Chapter 5
Appointment of judges


5.1The appointment of judges is a critical matter for New Zealand, both for reasons of principle and for pragmatic reasons.

5.2At the level of high principle, the judiciary is the third arm of government. It is not elected, and enjoys the highest level of security of tenure of any institution in the country. It is therefore hugely important that appointments be made with great care and a full appreciation of the enduring nature of the appointment, which often lasts for 20 years or more.

5.3Further, if New Zealand citizens lose confidence in the judiciary, or a given judge, then inevitably the rule of law suffers. Citizens will not, as is their right, resort to the courts (save where they are compelled to do so) for the resolution of their rights and obligations.

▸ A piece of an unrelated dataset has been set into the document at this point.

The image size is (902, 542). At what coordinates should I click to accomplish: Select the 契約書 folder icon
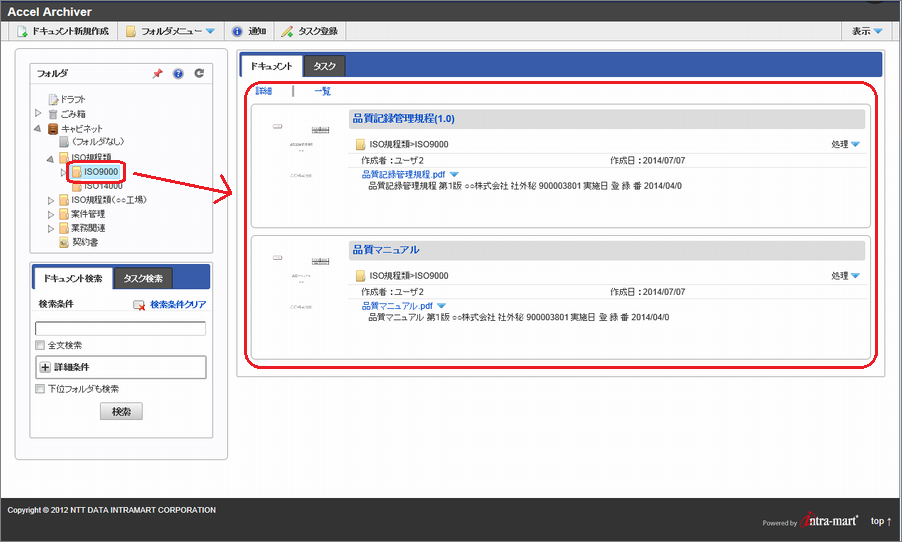65,241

By choice, they will turn to alternate dispute resolution vehicles.

5.4Given this context, in Issues Paper 29 we suggested that the comment in April 2002 by the Advisory Group on the Establishment of the Supreme Court, that “all judges should be appointed by a transparent process, with clear criteria, and adequate and appropriate consultation”,37  is still apposite.38  We made certain preliminary proposals as to how this general principle could best be achieved in contemporary New Zealand circumstances, and for the foreseeable future.

5.5In this chapter, we outline the current legislative provisions on judicial appointments, and discuss the Commission’s recommendations to enhance these.

37Report of the Advisory Group Replacing the Privy Council: A New Supreme Court (April 2002) at 39.
38Law Commission Review of the Judicature Act 1908: Towards a consolidated Courts Act (NZLC IP29, 2012) at [3.1]-[3.2].